Sitting against the curve of the white walls, you can hear the whispers in your skeleton and the ground starts to shake. A crack growing in the wall, a bright light, the surface shifting beneath you, and the world divides, cleaves, splits. A gap stretches out between you and your neighbour and the bright light gives way to darkness, an absence and distance that grows. At the limits, at an edge, it halts, rests and the world re-joins, covers over, heals. Your neighbour comes closer, the bright light flashes and the ground stops shaking. The ground stops shaking. You can hear the whispers in your skeleton, sitting against the curve of the white walls. You exit from a world that feels very different to the one you first entered.

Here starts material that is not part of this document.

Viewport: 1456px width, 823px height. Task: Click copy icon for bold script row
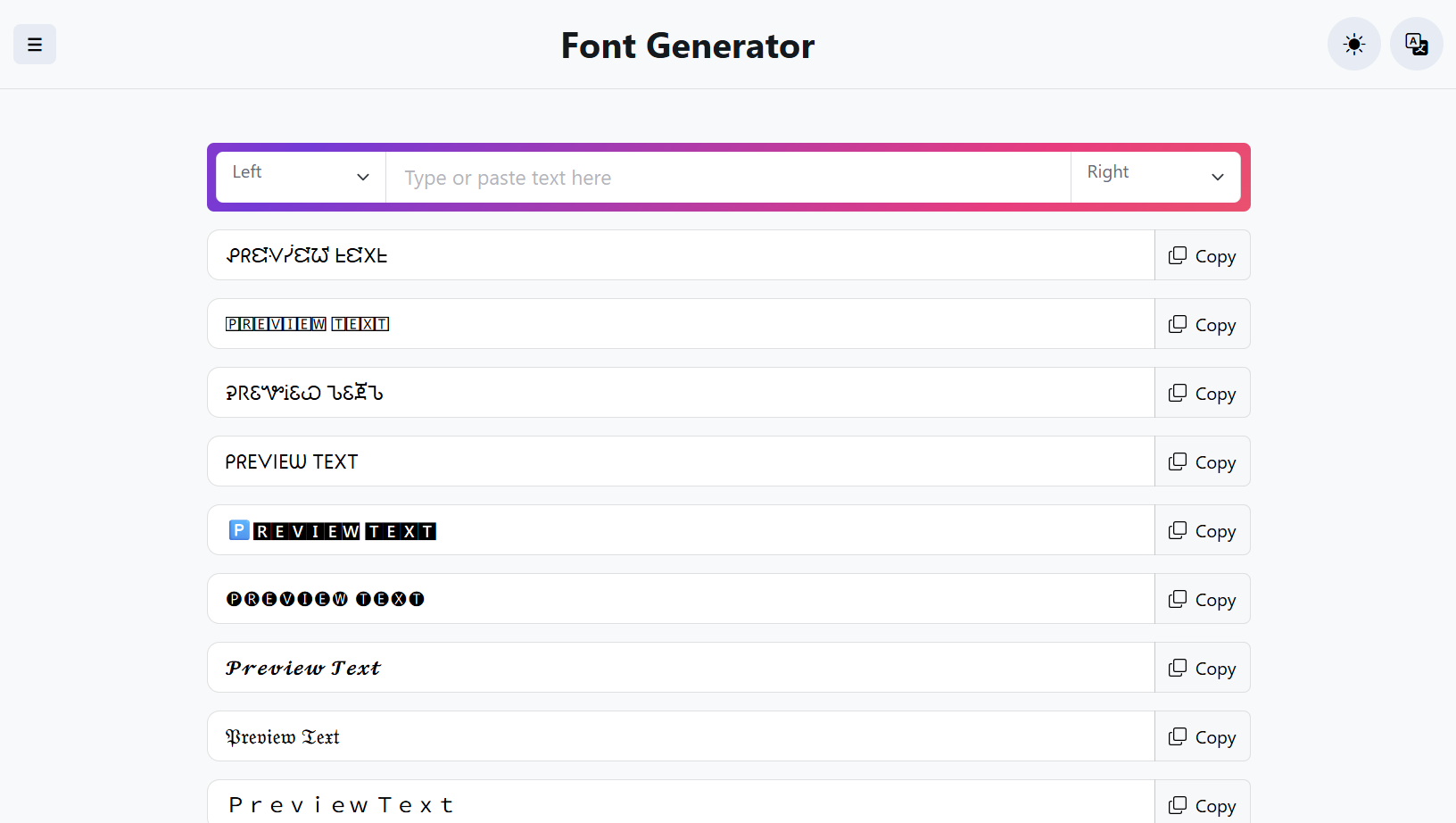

Co-commissioned by Glasgow Life and the Merchant City Festival, Sydney Harbour Foreshaw Authority and Urbane Keniste Ruhr, and bringing together artists from Australia, the Netherlands and Scotland, Nomanslanding is a big piece of work. The size of the sculpture, a large white-sided dome that rips itself in two encased within a wooden cage, is gloriously overwhelming and truly spectacular. Yet, where the work leaves its largest impact is in its attempts to reach beyond itself. This scale of intent is evident at all levels – through its creation as a collaboration across borders, through its implementation as a a site-specific work that can be re-sited, and through its performance, which draws connections between experiences of the First World War and experiences of the ongoing refugee crisis.

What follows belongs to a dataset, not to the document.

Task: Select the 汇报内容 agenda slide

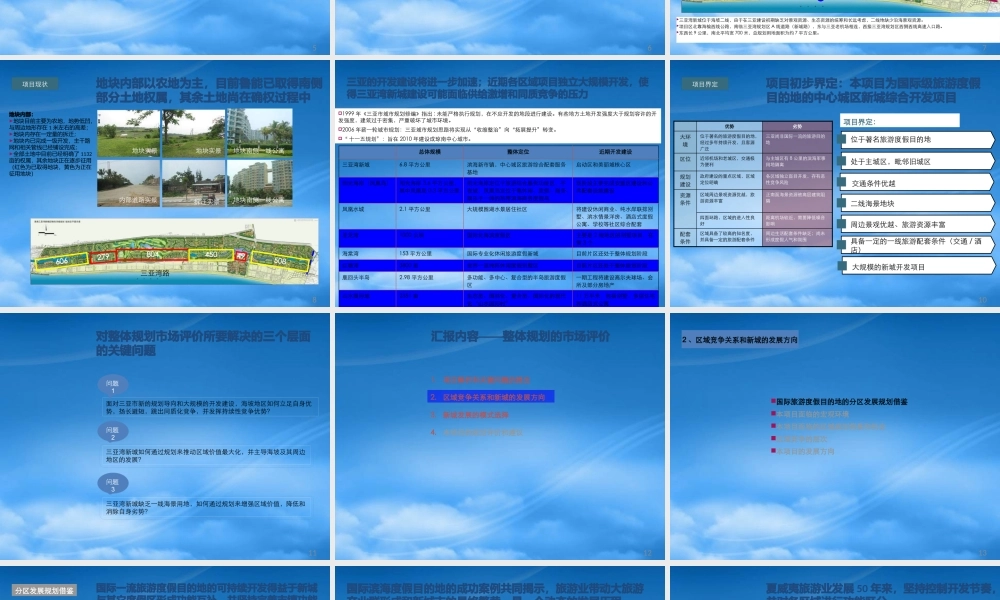Action: [x=500, y=436]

Previously staged on the waters of Sydney’s Darling Harbour and Duisberg Ruhrort, Glasgow’s iteration of Nomanslanding was originally intended to take place on the river Clyde rather than the main space at Tramway (a shift made for engineering related reasons, I believe). Having not seen the work in its previous form, it is difficult to speculate on what might have changed as a result of that transition but what remains is an experience that, for all its size and splendour, still feels quite delicate. At its heart sits a quite striking image of how fragile communities, relationships, and the ties between people and places really are. When the dome separates we glimpse something, both what lies below the surface and what sits waiting to emerge within the gaps. This quality, a material that is both the foundation of our common ground and the very thing that separates, divides and distances us from one another, is something that both the waters of Darling Harbour and the darkness of Tramway 1 might perhaps embody in similar ways.
Nomanslanding is a performance, yet its theatrical elements are pitched at the right level, being subtle enough and sparse enough so as to not dominate the feeling of being within this architecture, the experience of the wider work performing. Within the dome, performers Nera Bello and Judith Williams shift between speaking, singing and whispering words that I can’t quite remember now – and I’m not sure I’m meant to. What I remember is the sound of the echoes, of the vibrations carrying through the walls of the dome – a sense of people attempting to communicate, attempting to get the message through. It is a beautiful noise, both quiet and urgent all at once. What’s more, the acoustics that serve to make the language so difficult to grasp permit me to relax into a space best described as meditative; it’s a great place to think and to feel.
The work closes with a lament, a mournful song of grief. This moment, an acknowledgement of what’s gone, what was lost and what has changed, is oddly comforting. Reaching into history and layering it through the present, Nomanslanding demonstrates that worlds have broken apart before and worlds have come together again. It is a strange sort of hope, but it is hopeful nonetheless.